_To do_.
Write out exactly, and only, the lines below from the line with "Open the Начало работы project" through the line with "Given: Open the Weeks timescale dropdown"; pictures do not belong in the copy.

_Source information_.
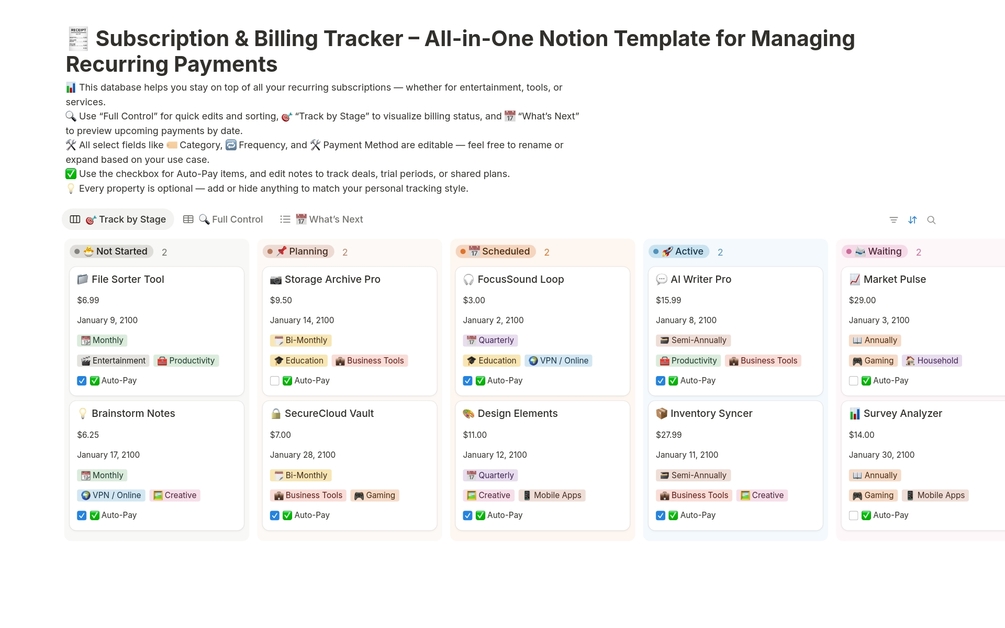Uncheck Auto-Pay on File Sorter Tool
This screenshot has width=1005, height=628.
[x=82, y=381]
--
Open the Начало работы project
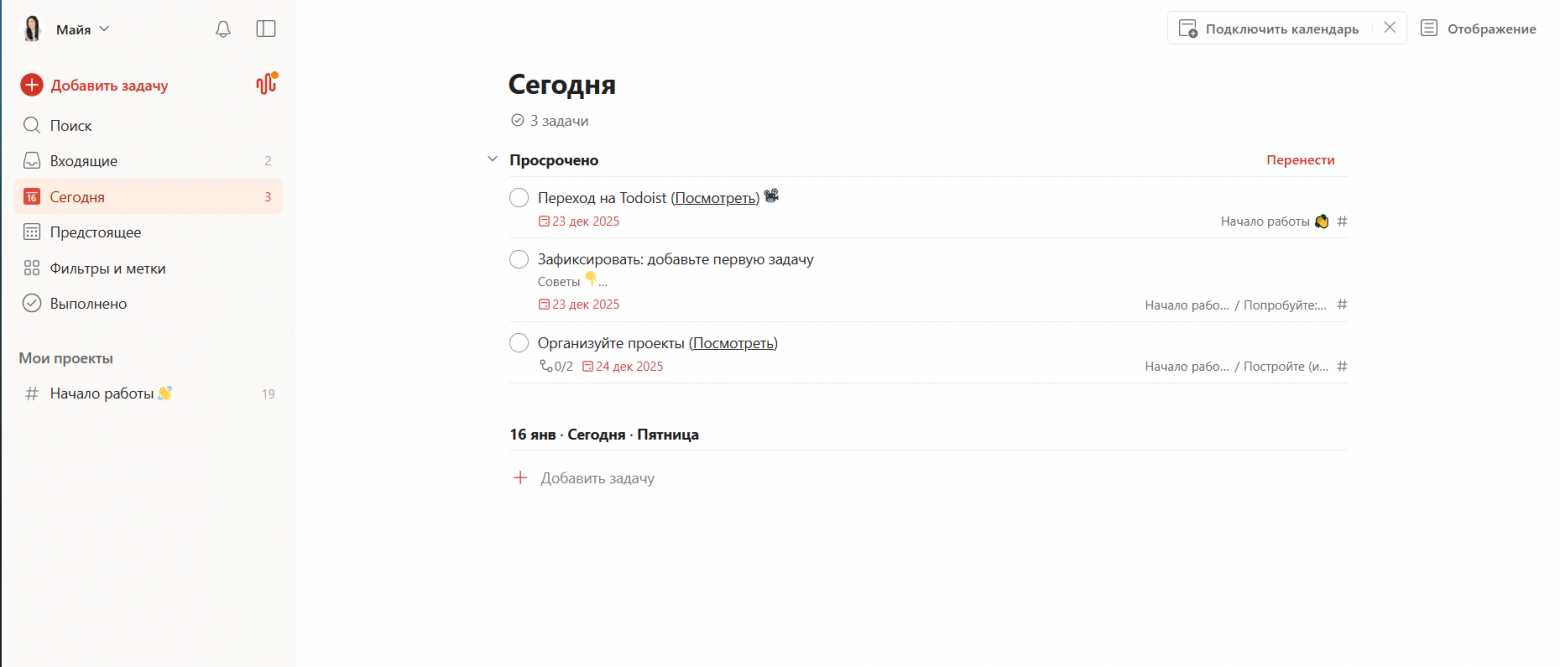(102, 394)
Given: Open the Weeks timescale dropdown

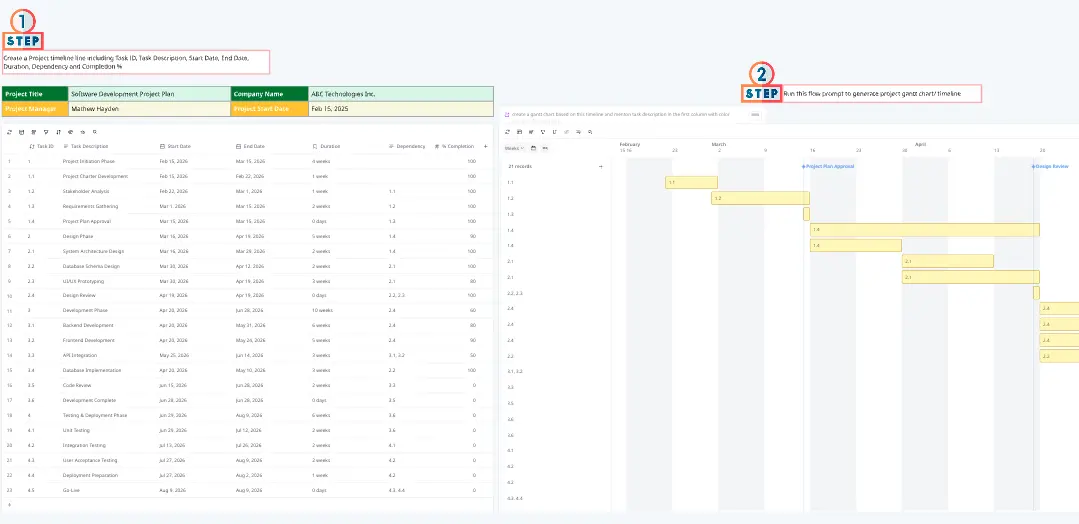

_Exercise solution_.
Open the Начало работы project
(102, 394)
Given: Open the Weeks timescale dropdown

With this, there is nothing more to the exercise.